Medicare Review Taskforce recommends subsidies for assisting patients with complex chronic conditions
Pharmacists take a step closer to Medicare payments

The MBS Review Taskforce reference group has recommended a new Medicare payment for pharmacists to manage medications for patients with complex chronic conditions.

But the consultation would need to take place outside of usual retail pharmacy operations, according to a consultation document.

If the Allied Health Reference Group’s recommendation is adopted, non-dispensing pharmacists will be able to access the payment up to twice a year for each patient.

The recommendation has come as the PSA issues a pre-Budget submission, urging the government to add pharmacists to the list of allied health professionals able to access Medicare payments.

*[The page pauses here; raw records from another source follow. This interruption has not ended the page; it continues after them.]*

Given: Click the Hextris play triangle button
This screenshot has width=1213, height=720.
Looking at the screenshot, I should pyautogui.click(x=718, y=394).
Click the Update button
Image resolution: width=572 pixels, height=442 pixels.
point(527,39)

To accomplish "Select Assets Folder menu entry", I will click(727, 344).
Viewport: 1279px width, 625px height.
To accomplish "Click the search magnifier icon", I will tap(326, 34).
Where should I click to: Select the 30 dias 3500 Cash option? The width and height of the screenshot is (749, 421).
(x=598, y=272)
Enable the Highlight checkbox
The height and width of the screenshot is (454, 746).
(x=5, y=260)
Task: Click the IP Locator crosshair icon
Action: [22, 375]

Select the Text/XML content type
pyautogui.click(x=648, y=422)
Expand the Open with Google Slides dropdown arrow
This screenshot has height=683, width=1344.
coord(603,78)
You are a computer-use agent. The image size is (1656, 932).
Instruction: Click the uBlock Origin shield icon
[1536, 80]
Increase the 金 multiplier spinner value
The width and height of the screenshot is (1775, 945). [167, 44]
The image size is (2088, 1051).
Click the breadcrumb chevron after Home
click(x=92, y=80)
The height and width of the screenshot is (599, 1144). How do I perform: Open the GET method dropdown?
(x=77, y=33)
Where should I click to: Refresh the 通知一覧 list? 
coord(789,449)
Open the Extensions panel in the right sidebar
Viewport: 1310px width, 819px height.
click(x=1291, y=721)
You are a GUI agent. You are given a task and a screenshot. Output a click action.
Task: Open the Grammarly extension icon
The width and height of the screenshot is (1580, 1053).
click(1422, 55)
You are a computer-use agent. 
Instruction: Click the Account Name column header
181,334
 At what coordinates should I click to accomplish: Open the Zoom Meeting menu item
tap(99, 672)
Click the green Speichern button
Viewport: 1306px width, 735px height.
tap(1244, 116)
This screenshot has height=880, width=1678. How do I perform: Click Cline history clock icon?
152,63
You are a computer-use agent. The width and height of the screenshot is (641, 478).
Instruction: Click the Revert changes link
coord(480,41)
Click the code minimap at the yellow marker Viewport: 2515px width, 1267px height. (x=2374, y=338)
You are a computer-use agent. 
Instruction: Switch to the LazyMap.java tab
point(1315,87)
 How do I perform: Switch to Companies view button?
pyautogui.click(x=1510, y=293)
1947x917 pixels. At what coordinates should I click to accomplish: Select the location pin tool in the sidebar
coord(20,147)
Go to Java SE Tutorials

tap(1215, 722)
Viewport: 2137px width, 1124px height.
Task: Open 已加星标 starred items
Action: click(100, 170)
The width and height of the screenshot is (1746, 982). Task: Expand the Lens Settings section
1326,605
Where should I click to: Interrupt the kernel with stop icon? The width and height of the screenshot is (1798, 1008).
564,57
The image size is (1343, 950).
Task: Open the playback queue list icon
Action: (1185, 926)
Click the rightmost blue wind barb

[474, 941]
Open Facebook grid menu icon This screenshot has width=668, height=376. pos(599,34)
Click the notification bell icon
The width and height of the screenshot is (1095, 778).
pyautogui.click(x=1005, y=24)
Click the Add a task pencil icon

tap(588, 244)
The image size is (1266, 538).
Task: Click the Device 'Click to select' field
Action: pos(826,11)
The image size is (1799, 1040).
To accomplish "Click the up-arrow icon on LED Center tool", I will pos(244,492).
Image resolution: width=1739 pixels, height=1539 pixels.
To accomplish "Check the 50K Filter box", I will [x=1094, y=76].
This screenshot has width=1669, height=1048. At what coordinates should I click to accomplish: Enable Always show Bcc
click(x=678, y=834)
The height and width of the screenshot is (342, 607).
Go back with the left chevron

The current rebate for allied health professionals for items related to chronic care is $52.95.

Pharmacists are the only professional group excluded from the items, which can be accessed under GP-facilitated team care arrangements.

According to the reference group, a new item for pharmacists would improve access to medication education and management.

Pointing to the more than 200,000 medication-related hospital admissions that occur each year, the group said pharmacy-led medication reconciliation had been shown to effective in reducing medication errors.

Further, pharmacist consultations in GP clinics had helped identify and resolve medication-related problems in patients needing complex care.

The PSA said the reference group's recommendation was timely given the PSA’s recent Medication Safety report, which found 250,000 Australians were hospitalised each year for medication-related problems.

And it comes on top of a recommendation by the task force’s General Practice and Primary Care Committee to pay allied health professionals to participate in care conferences, said PSA president Dr Chris Freeman (PhD).

“These recommendations are a major leap forward, empowering pharmacists to practise to the full extent of their expertise and provide the best possible care for their patients.

“Pharmacists should be able to deliver these services from any setting, including general practice, aboriginal health services and community pharmacies. This is about the right pharmacist, with the right skill set at the right time working as part of a multidisciplinary collaborative team.

“This is an innovative and cost-effective solution to address challenges in the health system and reduce harm caused by medicines.”


More information:

Submissions on the Allied Health Reference Group consultation document close on 17 May.

Feedback on the General Practice and Primary Care Clinical Committee report is open until 1 March.